◆ Text
▶

Unlocking the Power of Language: Mastering Complex Tasks with LLM

A comprehensive guide on leveraging Large Language Models (LLMs) to master complex tasks.

LLM Post Image

“ChatGPT broke the Turing test.”!

The machine learning field is at its epitome as LLMs have unlocked the doors of infinite possibility. This makes me ponder, where exactly are we heading?

Model sizes — Increasing (M -> LM -> LLM): As large as 70Billion parameter models are becoming the norm.
Specificity -> Generalisability: Deviating from the earlier norm, models are not trained on particular tasks, but are made to be generic and to mimic human behaviour and knowledge pattern.
Instruction fine-tuning dataset size — Decreasing: The amount of data needed to fine tune a pre-trained model is decreasing. In fact, the prompts that we are writing to LLMs are an example of the minimal fine-tuned set that we used to direct it.
Era of Unstructured Reasoning: Models are able to reason out from unstructured instruction and information. The information and instructions provided to the model need not follow a defined format in the case of an LLM.
Knowledge Evolution: Knowledge increases by sharing and that is what has made humans increasingly knowledgeable. In todays world, this knowledge sharing is getting orchestrated largely by the internet. Imagine the power of something that is trained on the complete internet.

Why is prompt formatting important?

The structuring of the prompt fed to the LLM for achieving any task plays an important role in defining the accuracy and consistency of the results. Even quite small variations in the prompt can lead to highly varied resulting accuracy (https://arxiv.org/pdf/2310.11324.pdf). Some of the common inherent LLM Issues are

Variability in answer even with temperature 0
Missing out instruction details if it’s lengthy or complex
Unable to contain answers in a fixed supported set

The format of the prompt plays an even higher role if it is to be used in a defined pipeline to process high throughput data for the same task. As the task becomes complex, a planning framework needs to be introduced that could break the task into multiple steps and allow for external tool use and knowledge to enhance the results and overcome the inabilities of the LLM. Some common prompting frameworks/techniques have been described below. They can be used as standalone or in combination as well to get better results with the only downside being an increased number of prompt tokens.

Prompt Formats

Some of the common prompt templates are specified below. There is no clear winner when deciding on the prompt format. Based on the task, one can experiment with multiple formats and use the one that works best. Each format is denoted by an acronym and the words specify the part of the use case that has to be described in the sequential order.

APE: Action, Purpose, ExpectationTAG: Task, Action, GoalERA: Expectation, Role, ActionRACE: Role, Action, Context, ExpectationTRACE: Task, Request, Action, Context, ExampleCARE: Context, Action, Result, ExampleRISE: Role, Input, Steps, ExpectationRISEN: Role, Instructions, Steps, End goal, NarrowingROSES: Role, Objective, Scenario, Expected Solution, StepsRODES: Role, Objective, Details, Examples, Sense CheckRTF: Role, Task, FormatCOAST: Context, Objective, Actions, Scenario, TaskCOSTAR: Context, Objective, Style, Tone, Audience, Response Format

Based on a recent context, the winner claimed the COSTAR prompt format to work best. However, this observation would work specifically for a large generative use case that requires the LLM to be creative and write long paragraphs or summaries.

◀

◆ Saved data entries
▶

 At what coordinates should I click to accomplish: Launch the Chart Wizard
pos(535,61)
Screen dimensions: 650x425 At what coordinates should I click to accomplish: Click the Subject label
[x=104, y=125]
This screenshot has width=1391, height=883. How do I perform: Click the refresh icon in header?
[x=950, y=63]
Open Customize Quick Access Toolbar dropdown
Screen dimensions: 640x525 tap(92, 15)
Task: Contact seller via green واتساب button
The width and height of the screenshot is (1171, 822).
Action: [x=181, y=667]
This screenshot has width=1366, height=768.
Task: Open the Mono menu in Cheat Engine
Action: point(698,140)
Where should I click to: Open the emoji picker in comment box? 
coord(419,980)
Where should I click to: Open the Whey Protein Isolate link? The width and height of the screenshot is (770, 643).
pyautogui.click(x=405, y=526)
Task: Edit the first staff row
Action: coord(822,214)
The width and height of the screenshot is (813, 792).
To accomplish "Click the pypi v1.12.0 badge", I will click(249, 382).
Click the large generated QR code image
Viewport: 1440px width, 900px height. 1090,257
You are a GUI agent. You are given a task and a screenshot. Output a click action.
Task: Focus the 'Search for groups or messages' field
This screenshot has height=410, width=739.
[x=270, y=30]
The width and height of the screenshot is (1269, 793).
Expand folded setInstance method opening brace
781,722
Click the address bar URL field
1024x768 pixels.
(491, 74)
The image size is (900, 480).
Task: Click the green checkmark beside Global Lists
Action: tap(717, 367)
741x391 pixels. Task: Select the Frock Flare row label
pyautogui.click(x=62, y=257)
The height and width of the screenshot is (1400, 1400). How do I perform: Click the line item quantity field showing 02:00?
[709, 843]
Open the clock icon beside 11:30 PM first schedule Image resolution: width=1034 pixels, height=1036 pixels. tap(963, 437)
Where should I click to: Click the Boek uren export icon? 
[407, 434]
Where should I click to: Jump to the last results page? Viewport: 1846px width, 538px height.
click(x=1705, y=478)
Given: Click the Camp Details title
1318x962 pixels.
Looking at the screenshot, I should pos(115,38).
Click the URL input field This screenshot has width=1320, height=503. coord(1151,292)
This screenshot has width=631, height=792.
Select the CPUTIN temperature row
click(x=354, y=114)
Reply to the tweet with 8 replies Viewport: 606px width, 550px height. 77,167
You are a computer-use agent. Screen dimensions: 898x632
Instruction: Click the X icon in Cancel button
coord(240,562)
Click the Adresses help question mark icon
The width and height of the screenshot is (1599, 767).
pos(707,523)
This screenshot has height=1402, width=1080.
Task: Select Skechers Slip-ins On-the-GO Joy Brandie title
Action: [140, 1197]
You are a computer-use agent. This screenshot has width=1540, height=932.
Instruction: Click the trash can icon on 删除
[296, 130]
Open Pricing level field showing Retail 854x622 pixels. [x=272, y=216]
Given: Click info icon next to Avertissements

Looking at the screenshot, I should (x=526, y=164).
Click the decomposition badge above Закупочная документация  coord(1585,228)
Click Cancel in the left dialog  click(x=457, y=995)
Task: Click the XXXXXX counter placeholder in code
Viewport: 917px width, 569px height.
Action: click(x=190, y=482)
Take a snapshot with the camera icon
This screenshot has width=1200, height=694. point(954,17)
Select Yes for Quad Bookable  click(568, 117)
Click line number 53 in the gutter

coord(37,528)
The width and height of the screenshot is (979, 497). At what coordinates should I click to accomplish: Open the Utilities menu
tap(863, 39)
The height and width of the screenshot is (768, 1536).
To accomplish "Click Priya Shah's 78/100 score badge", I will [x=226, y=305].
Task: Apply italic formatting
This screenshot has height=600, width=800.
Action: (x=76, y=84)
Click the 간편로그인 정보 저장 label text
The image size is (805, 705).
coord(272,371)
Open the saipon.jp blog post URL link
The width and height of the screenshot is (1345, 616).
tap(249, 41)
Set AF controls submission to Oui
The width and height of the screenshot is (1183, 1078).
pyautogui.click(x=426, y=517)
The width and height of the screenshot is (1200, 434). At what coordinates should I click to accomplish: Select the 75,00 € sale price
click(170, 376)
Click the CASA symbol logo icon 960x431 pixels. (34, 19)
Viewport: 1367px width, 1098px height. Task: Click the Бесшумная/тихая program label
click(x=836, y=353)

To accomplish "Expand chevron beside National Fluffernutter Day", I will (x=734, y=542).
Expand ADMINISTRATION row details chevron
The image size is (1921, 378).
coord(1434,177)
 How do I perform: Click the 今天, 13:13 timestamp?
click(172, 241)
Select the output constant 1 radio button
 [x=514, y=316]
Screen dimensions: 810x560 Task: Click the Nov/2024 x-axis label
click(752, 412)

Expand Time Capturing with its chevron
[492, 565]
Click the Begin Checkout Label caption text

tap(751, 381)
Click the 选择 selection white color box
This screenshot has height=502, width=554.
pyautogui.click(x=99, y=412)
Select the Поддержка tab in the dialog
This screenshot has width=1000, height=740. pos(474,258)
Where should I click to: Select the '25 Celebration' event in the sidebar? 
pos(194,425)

◀

◆ Work to be completed
Continue the guide on prompting large language models after its last sentence.

◆ Output for this exercise
https://towardsdatascience.com/how-i-won-singapores-gpt-4-prompt-engineering-competition-34c195a93d41

I use the following format as it offers easy modification and there is a clear distinction between the different parts. This has been tested thoroughly and works best in the given order.

User Message — The user message upon which the instructions are to be performed is specified at the beginning. Since it can be long and might contain instructions that can be confused with the actual instructions, its presence in the beginning ensures that the actual instructions are not getting overridden.
Task Type — Optional captioning of the task. It helps in grouping the same instruction sets that can be helpful in the construction of a training dataset.
Steps — A list of steps needed to perform the required task.
Schema — The format or the JSON schema that the output should adhere to. This is validated after the generation and if there are some inconsistencies then it is re-prompted back to the LLM for its fix.
Allowed Values — The allowed set of values or excerpts from the knowledge base to ground the output.
Reminder — A list of reminders that are added along the testing phase to correct any recurring mistakes in the output.

Some of the additional practises that I found to benefit the adherence to instructions are:

Atomicity of instructions — If an instruction is complex and requires multiple tasks/steps, try to break it into a smaller set of independent atomic instructions, that can run in parallel or sequential manner. Separate calls are made to the LLM for the atomic instructions and compiled together to get the final answer.
Simplification/ Enhancement of User Message — Sometimes the user message that is to be processed is quite brief/verbose and important parts needed for its evaluation get missed. A preprocessing step (which can be carried out by an LLM) that enhances the user message to only contain the limited information needed for its processing can help in the instruction adherence step.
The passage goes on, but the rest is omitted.